**What to do**
1 – From the article below on supplier collapse, list the challenges it names as having affected supply chains and public service delivery in the UK.
2 – According to the supplier collapse article below, what was Carillion's standing when it collapsed?

**Extract**
_ _ _ _ _

18 Oct 2022
by Ashley Easen, Phil Farrar

Economic, geopolitical and policy influences, not to mention the outfall from a recent pandemic, have made many supply chains and some suppliers vulnerable. Supplier collapse is an ever present and increasing threat.

At its point of collapse five years ago; Carillion was the UK’s second largest construction and support services’ company and was entrenched in many central and local government projects.

Since then, the UK has faced unprecedented challenges to service delivery. Brexit, COVID-19, Ukraine, energy hikes and the cost of living crisis, have affected supply chains and subsequent delivery of public services.

The aim of any public body is to deliver services effectively to the highest possible standards. One option to achieve desired efficiencies and economies is to outsource all or part of a service to the private sector. With an entrepreneurial approach, economies of scale, an eye on efficiency driven by the need to make a profit, the private sector can be better placed to deliver certain services.

This drive for service externalisation has meant the landscape of council service delivery has shifted substantially in recent years, with the public sector model being modified to deliver more for less. Increasing demand for council services is pitched against a backdrop of a reducing financial resource.

We know our councils do more than empty bins and sweep streets but citizens may not. They often don’t realise what services councils provide until they need to access them and interactions with councils vary depending on needs. Many services are delivered by external organisations on behalf of a council but residents and service users are often unaware of different providers until they fail. The most commonly outsourced council services are waste, housing and IT.

What happens if a supplier fails?

Do not assume that by commissioning a provider to deliver a service a council is relieving itself of responsibility when things go wrong. It is usually the case that not all risk can be transferred to another party, particularly if the service is a statutory duty. This leaves a council exposed. Undertake thorough and ongoing checks on the stability of partners.

Response and recovery

Both the immediate response and longer-term recovery need to be tackled swiftly. These are resource intensive in terms of financial and labour costs, so should be well planned for. Communications need to be carefully managed to limit reputational damage. This is particularly relevant where vulnerable service users are affected.


At the outset of the contract planning process ensure the contingency of a failing partner is considered in depth and different situations are played out. This should facilitate a smoother transition of the service back to the council in the event of supplier failure.

Where a contractor defaults and it is decided to take that service back in-house it is important to inform insurers as soon as possible. While the function may form part of a statutory provision and is likely to be covered by an existing insurance programme, the operational aspect will carry risk the contractor is likely to have been insuring.

_ _ _ _ _

**Data to examine**
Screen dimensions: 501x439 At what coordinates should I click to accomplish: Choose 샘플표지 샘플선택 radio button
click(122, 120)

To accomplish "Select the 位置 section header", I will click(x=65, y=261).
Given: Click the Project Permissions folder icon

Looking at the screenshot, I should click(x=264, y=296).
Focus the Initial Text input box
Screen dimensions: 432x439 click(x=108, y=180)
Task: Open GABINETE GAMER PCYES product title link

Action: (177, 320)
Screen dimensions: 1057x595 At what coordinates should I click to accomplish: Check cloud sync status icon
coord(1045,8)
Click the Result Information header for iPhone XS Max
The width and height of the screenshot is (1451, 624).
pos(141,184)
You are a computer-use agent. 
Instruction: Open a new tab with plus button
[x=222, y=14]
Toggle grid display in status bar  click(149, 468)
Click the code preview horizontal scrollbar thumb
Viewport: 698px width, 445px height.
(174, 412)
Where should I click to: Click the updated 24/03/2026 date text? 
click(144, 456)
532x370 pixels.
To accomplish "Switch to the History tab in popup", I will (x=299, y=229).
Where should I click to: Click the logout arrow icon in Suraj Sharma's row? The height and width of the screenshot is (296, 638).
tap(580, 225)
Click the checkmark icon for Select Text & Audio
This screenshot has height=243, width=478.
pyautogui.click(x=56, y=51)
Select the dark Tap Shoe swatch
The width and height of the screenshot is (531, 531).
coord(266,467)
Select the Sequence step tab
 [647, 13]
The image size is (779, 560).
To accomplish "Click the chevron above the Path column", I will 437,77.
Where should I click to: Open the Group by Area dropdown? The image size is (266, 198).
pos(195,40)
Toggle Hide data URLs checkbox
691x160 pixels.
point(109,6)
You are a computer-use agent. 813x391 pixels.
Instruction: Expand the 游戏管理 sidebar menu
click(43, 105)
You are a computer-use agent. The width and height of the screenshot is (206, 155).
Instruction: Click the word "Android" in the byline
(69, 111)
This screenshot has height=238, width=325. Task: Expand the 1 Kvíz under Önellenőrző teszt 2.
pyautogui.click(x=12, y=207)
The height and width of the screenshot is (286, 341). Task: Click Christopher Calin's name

_ _ _ _ _

**Exercise solutions**
1 –
Brexit
COVID-19
Ukraine
Energy hikes
The cost of living crisis

2 – It was the UK's second largest construction and support services company.